Treatment alone does not end the HIV epidemic. Rather, we need to examine, understand and intervene in the larger social contexts that drive HIV vulnerability including criminalization, poverty, lack of educational opportunities, inadequate medical care, and social marginalization and discrimination.

3. Non-discrimination;

We do not discriminate against anyone regardless of their ethnicity, socio economic status, age, occupation, religion, sexual orientation, sexual behaviour, gender identity, gender expression and sex characteristics (GIESC), education, culture or country of origin.

4. Inclusion of those living with and most-at-risk of HIV infection, and especially, marginalized populations affected by HIV;

We encourage the active participation of, inclusion of the perspectives of and candid discussions about:

  • People living with HIV;
  • Gay men and other men who have sex with men;
  • People who use drugs;
  • Sex workers;
  • Girls and women;
  • Transgender and non-binary people;
  • Prisoners and former prisoners;
  • Orphans and vulnerable children;
  • Migrant workers (and immigrants);
  • Indigenous persons;
  • Displaced populations and refugees;
  • Aging populations;
  • Adolescents and young people; and
  • People with disabilities

5. Gender equity;

We defend / affirm the right of people to express their gender identity, gender expression and sex characteristics (GIESC) and we support equal rights of boys and girls, men and women, intersex, transgender and non-binary people.

6. Evidence informed.

We support an HIV response informed by scientific and practice based evidence not ideology.


We agree that, while working together as a Delegation to achieve our Mission, we:

1. respect diversity and are culturally sensitive;

We welcome and honour our diversity —gender, racial, sexual, life-style and personal history—and endeavour to continually deepen our understanding of each other’s cultures.

2. foster a culture of inclusion;

We encourage each other to be fully and naturally ourselves and we treat each other as equal partners.

3. co-lead and work together as a team;

We, variously, take the lead and encourage each other to lead and co-lead, making all crucial decisions by a consensus process.
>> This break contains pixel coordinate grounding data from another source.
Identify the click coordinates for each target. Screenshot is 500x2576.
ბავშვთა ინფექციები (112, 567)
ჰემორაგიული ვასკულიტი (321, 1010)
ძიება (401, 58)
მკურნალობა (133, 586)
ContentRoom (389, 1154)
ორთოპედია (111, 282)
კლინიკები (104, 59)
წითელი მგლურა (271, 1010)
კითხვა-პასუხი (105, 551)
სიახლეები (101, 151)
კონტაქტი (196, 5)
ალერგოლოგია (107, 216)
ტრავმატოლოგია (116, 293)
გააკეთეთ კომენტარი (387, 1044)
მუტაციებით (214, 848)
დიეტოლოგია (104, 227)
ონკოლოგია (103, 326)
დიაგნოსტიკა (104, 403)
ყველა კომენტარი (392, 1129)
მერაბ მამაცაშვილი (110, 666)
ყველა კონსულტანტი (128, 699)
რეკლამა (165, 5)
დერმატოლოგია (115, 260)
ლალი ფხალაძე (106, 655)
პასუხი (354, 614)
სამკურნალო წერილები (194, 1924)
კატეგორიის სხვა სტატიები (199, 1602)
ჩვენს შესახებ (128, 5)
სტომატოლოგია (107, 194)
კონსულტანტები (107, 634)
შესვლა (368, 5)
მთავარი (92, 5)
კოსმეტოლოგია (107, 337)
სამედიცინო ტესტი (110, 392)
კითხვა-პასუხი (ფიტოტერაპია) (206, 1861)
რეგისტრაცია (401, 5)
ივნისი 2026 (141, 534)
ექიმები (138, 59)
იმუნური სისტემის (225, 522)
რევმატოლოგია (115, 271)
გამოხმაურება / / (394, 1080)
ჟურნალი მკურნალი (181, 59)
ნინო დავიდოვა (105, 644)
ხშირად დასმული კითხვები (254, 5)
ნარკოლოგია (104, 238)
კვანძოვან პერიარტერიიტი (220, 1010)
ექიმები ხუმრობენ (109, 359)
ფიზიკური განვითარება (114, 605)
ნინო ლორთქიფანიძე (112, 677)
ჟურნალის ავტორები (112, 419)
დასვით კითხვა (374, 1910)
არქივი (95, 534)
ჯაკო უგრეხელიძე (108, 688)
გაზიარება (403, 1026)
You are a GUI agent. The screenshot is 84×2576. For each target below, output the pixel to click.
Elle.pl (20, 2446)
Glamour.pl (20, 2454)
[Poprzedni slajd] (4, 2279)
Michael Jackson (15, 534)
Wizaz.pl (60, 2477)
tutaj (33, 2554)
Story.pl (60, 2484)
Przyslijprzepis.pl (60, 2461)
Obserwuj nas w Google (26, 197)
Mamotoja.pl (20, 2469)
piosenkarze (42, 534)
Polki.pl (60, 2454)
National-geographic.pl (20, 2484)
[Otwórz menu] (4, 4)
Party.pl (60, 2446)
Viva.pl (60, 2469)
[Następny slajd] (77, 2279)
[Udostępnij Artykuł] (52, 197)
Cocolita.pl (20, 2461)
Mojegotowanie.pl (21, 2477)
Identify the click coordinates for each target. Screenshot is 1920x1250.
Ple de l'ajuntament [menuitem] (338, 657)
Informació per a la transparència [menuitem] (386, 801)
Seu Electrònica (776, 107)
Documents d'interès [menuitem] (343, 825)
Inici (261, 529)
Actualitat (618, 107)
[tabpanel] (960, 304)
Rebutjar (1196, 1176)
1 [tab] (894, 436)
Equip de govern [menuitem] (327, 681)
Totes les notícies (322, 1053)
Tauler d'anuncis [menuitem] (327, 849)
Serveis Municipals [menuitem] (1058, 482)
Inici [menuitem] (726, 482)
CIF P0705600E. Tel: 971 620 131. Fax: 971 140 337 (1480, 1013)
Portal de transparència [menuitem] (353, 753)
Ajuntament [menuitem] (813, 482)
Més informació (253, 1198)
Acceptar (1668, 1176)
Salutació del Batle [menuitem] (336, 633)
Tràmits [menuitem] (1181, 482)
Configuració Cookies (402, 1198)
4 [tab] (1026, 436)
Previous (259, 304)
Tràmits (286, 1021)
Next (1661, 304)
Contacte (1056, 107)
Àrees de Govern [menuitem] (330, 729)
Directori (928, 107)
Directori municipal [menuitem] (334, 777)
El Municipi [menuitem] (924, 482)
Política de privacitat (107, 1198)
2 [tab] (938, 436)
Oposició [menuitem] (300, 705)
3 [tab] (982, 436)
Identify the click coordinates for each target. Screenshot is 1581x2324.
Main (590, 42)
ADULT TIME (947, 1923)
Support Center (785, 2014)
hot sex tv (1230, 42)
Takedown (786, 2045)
We strive to have a balanced workload.

4. value each other's knowledge and skills;

We seek each other’s specific area(s) of expertise in the pandemic and we encourage each other to employ and share our skills.

5. maintain integrity, professionalism and a high standard of ethics;

We are honest, friendly, respectful and collegial with each other.

6. create a safe space for open dialogue;

Because we believe that every voice matters, we encourage each other’s candour, invite constructive and respectful disagreement and do not attack those who disagree.

7. communicate clearly and considerately;

We speak clearly, slowly and concisely, and we are considerate of those for whom English is a second language.

8. respect confidentiality;

We will not share information that is shared either as personal information or marked as confidential.

9. actively partcipate and contribute to the best of our abilities;

We will strive to balance workloads and encourage delegates to grow in their capacities.

10. engage passionately;

We welcome each other’s perspectives and passion.

11. and are accountable to ourselves, each other, the PCB and broader civil society.

We hold each other and ourselves accountable and take ownership of our failures and celebrate our successes.

[2] This document was contracted and funded by the UNAIDS Secretariat. It was written, based in part upon an existing Terms of Reference, in 2007/2008 by T. Richard Corcoran, consultant and former PCB NGO Delegate (2004-06), with input and support from a steering committee (consisting of PCB NGO Delegates and a representative of the UNAIDS Secretariat) and reviewed by advisors outside the NGO Delegation who were selected by the steering committee. Additions and changes to UNAIDS and Delegation processes and policies were revised in this document in October 2012 by the NGO Delegation and CF.

[3] UNAIDS considers gay men and other men who have sex with men, sex workers, transgender people, people who inject drugs and prisoners and other incarcerated people as the five main key population groups that are particularly vulnerable to HIV and frequently lack adequate access to services.